November 07, 2024
Column

A swastika painted on my front door

I emigrated from Argentina to the United States 20 years ago. I have been a U.S. citizen for more than 10 years. I am a certified public accountant, with an MBA, and currently pursuing a law degree in California.

About six years ago, I decided to make Bangor my home town. I bought a handsome house with an associate with the intent of eventually raising a family here. It is located in an attractive part of town with very fine next-door neighbors. I could not ask for more.

Unfortunately, while in California recently,, the caretakers of my Bangor home notified me that somebody had kicked in the front door, trying to pry it open, and painted an orange swastika on the door.

This concerns me greatly. I wonder about the reasons for such a calibrated message of hate. I could have assumed this was a random act of a child who is not good, because children tend to act out what they learn at home. However, if I were to assume it was a child’s prank, I’d be lying to myself. The swastika was strategically placed to convey a clear and unavoidable message of hate.

This seems to be an act of an adult perpetrator (or perpetrators) with a clear message, not an act of a misguided child. The message is loud and clear: “We hate you and we are here to get you.”

The only explanation I can find, other than being a distasteful and irresponsible prank, is hate toward my Hispanic ancestry. Although the word Hispanic does not designate any particular race, racial cleansing and intolerance is the traditional meaning of a swastika anywhere in the world. I cannot find any other significance to a swastika painted on my front door other than hatred.

Why should I give it any other meaning? The cowardly delinquent who did it did not leave me his business card or a letter explaining its meaning. So far, he could only unleash his contemptible feelings in anonymity in a white-supremacist expansion of the Minuteman Project against U.S. citizens.

At the end of the day, I am not surprised that the excuse of an “immigration problem” is used by racist individuals to unleash racist hate and intolerance all over our country toward vulnerable families and individuals. I am not surprised that people who think this way feel their own ignorance and sick feelings fully validated through the all-too-frequent illegal hateful and racist incitement by politicians and radio and TV broadcasting under different pretenses.

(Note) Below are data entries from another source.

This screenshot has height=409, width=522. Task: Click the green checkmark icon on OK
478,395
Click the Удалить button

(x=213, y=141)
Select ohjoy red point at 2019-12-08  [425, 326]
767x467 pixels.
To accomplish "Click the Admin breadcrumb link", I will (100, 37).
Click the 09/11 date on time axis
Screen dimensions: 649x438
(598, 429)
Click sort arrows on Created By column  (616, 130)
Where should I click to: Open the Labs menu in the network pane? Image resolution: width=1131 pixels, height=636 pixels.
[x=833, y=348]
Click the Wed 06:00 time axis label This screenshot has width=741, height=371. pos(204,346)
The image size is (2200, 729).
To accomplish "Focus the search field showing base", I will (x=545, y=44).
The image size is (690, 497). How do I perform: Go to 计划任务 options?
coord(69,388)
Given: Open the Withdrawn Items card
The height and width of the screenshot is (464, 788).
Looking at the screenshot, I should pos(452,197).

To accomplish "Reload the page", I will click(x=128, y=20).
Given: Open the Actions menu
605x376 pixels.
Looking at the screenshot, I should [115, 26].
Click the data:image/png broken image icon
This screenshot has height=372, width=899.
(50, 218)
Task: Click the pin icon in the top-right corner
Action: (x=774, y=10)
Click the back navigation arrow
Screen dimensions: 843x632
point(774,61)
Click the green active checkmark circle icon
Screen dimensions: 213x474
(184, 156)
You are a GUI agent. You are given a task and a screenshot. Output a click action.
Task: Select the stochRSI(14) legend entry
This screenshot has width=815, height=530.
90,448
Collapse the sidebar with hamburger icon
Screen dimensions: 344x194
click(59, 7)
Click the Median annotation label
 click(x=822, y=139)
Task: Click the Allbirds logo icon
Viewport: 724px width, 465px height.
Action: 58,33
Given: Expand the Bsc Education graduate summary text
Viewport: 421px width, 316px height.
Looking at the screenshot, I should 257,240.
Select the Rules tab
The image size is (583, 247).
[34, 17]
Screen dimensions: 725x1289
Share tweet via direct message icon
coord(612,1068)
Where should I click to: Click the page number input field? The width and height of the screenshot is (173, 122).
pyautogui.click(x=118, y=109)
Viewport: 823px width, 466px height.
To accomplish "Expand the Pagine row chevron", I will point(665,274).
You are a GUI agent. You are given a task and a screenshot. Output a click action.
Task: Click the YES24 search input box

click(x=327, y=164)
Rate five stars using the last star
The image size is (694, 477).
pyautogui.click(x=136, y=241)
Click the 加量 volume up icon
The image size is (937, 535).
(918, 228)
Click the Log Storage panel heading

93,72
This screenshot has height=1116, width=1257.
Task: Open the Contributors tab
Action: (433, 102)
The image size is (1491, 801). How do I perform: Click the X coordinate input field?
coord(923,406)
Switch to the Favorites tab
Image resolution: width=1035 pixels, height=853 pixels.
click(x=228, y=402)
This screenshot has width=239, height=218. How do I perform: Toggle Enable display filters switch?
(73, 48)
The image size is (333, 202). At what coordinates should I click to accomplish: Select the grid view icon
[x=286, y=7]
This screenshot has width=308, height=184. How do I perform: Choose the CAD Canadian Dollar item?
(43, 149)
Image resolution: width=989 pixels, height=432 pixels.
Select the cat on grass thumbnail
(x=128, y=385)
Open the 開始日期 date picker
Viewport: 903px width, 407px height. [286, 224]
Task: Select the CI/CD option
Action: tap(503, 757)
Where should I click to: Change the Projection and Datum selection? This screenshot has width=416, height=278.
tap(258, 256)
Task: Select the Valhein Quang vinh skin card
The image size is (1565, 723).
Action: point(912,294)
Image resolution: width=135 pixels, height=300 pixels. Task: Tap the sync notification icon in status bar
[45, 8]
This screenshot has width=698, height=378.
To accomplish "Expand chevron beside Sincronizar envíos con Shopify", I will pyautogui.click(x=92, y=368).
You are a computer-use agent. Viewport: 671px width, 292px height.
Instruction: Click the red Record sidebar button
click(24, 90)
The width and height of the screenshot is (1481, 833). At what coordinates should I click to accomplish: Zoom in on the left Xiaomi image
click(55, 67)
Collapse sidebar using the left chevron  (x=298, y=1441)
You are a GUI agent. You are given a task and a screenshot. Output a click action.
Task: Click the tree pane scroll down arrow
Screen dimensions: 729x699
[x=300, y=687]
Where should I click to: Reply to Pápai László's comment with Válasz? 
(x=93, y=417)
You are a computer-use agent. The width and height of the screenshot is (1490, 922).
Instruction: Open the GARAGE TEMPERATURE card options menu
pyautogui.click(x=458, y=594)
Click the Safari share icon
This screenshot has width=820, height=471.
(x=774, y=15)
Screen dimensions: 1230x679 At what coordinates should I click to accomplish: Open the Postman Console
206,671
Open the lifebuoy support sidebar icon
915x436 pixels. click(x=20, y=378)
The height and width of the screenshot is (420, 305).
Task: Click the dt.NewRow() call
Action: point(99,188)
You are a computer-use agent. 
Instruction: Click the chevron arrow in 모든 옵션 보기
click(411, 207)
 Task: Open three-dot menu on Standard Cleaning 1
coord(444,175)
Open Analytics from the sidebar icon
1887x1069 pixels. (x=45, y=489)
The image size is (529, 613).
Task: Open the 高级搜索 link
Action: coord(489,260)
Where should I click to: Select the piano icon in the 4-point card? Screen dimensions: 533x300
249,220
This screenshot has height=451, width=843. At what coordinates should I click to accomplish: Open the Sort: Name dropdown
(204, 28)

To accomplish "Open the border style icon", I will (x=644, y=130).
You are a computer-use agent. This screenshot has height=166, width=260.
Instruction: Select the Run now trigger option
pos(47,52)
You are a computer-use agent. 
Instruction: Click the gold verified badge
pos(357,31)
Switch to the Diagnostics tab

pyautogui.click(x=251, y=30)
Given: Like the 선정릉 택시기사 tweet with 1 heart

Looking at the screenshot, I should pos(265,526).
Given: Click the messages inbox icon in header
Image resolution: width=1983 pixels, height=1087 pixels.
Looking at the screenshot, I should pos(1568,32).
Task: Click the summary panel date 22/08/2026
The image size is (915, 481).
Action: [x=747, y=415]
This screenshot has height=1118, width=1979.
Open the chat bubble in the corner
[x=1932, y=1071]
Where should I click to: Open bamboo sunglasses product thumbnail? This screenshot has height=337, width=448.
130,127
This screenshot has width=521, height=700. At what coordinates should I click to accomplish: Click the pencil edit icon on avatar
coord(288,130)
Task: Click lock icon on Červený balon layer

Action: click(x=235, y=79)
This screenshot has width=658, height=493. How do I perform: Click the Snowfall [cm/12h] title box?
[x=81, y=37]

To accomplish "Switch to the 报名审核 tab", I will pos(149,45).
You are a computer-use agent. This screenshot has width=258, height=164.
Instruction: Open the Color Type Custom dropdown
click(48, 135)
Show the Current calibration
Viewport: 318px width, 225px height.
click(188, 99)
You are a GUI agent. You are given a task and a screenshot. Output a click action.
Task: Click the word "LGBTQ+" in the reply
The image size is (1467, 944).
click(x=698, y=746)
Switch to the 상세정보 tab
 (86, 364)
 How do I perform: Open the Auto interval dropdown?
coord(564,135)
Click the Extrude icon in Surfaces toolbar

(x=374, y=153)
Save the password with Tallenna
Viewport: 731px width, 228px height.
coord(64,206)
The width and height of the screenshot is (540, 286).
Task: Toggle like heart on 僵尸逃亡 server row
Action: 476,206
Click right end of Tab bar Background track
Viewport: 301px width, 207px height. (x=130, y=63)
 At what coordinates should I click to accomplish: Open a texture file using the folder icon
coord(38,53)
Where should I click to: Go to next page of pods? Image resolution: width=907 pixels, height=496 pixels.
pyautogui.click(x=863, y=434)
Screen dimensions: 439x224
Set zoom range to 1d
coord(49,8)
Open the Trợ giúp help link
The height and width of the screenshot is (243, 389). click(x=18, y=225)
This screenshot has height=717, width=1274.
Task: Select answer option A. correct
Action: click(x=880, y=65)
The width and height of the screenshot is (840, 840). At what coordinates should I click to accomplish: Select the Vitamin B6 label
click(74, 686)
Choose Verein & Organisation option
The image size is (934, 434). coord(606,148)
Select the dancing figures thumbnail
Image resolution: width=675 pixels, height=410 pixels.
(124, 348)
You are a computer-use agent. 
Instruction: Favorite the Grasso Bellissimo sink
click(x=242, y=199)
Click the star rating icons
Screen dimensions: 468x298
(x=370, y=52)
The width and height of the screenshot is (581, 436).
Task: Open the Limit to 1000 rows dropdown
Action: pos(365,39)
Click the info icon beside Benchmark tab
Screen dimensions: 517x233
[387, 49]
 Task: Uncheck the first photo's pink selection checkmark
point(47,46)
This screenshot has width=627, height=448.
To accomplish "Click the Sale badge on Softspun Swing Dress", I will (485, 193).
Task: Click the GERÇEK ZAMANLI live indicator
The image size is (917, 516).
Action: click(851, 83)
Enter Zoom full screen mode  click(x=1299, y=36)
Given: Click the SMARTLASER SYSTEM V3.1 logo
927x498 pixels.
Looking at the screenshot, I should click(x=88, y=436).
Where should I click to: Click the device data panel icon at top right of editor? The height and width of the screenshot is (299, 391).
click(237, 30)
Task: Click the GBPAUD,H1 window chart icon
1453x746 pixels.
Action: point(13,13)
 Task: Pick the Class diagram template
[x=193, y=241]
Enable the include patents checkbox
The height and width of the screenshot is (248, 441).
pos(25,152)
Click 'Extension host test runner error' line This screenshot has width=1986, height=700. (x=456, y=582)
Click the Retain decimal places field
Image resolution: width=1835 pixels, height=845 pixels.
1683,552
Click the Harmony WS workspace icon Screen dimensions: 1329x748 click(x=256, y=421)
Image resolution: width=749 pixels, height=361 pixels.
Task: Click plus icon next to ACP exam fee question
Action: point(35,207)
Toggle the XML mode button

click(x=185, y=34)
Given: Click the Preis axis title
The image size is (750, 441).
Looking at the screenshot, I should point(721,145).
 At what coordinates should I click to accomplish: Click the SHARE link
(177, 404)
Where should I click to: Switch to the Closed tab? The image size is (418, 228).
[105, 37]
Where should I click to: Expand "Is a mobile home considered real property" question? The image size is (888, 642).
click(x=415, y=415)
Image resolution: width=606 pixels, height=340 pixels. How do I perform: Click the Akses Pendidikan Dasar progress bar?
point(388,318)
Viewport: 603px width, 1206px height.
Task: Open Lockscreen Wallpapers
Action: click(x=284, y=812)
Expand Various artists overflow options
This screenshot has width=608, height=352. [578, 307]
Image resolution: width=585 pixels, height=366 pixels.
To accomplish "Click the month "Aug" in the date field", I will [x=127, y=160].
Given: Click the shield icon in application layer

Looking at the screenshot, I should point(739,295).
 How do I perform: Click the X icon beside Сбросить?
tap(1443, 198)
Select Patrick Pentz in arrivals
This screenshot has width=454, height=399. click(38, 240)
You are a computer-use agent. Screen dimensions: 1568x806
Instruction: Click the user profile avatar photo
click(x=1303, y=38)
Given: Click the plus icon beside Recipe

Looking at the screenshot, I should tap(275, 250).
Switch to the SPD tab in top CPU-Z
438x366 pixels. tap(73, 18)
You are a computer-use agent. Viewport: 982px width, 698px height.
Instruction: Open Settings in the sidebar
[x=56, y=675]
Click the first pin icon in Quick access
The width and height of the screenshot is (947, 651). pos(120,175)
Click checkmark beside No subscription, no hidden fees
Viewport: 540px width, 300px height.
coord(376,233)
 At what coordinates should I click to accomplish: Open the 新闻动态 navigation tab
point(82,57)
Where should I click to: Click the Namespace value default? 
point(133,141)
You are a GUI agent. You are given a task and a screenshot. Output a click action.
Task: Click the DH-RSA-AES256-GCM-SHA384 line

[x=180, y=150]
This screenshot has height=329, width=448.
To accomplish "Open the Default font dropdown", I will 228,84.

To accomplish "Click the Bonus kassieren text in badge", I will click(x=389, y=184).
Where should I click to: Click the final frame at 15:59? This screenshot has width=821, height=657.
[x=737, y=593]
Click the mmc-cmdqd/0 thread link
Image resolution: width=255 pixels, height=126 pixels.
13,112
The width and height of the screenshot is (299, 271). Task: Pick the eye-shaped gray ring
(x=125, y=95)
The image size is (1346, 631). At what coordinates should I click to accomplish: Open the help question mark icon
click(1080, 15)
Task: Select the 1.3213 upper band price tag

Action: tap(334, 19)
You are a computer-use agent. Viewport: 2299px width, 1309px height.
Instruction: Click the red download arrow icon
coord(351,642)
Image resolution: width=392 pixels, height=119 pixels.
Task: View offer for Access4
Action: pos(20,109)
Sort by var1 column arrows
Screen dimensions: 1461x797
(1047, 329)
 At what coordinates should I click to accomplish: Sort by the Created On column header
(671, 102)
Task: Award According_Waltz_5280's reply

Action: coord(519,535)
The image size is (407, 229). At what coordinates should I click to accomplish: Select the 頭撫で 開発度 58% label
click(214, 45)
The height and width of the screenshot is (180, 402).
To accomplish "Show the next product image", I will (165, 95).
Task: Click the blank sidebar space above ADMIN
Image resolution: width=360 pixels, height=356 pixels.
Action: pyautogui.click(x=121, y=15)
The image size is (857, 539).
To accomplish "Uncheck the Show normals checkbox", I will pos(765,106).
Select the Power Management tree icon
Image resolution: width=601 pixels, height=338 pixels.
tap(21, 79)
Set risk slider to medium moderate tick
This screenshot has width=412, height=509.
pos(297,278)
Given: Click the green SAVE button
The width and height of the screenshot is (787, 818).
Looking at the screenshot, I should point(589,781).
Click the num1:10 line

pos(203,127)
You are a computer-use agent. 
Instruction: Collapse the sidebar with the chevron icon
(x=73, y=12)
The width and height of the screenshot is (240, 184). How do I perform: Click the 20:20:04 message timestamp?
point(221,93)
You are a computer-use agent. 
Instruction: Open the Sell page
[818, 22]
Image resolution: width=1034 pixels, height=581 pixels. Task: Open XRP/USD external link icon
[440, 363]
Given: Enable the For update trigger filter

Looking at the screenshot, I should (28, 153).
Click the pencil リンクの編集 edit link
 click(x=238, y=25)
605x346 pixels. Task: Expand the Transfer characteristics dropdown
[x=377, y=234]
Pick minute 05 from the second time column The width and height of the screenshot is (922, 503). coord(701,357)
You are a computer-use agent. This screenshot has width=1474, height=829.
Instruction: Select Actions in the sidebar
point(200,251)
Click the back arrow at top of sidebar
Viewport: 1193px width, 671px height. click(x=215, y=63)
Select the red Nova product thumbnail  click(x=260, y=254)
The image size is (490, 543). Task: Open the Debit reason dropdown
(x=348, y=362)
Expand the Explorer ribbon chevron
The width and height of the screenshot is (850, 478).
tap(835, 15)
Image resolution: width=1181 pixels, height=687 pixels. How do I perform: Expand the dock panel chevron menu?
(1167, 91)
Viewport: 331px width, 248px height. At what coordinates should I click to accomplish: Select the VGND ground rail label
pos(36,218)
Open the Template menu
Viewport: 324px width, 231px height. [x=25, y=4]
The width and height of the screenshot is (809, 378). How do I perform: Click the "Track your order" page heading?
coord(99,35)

Today, with the immigration excuse, it seems that any hateful and pejorative speech against Hispanic citizens or immigrants has become acceptable. The same hate speech, stereotypes and generalizations that would cause riots in Washington, D.C., if spoken against other minorities, today seem politically and socially “acceptable” when spoken against U.S. citizens and immigrants of Hispanic descent. It seems we have two classes of citizens.

Soon I will be back in Bangor as an attorney. No coward will cloud my feelings toward the magnificent style and human warmth of the people of Bangor.

No coward will tell me where I can or I cannot live in my own country, the United States of America.

To quote Albert Einstein, “Great spirits have always found violent opposition from mediocre minds. The latter cannot understand it when a man does not thoughtlessly submit to hereditary prejudices but honestly and courageously uses his intelligence.”

I would like to specially thank Sgt. Jim Hodges of the Bangor Police Department for his help in reporting this incident.

Gonzalo J. Ferrer is a resident of Bangor.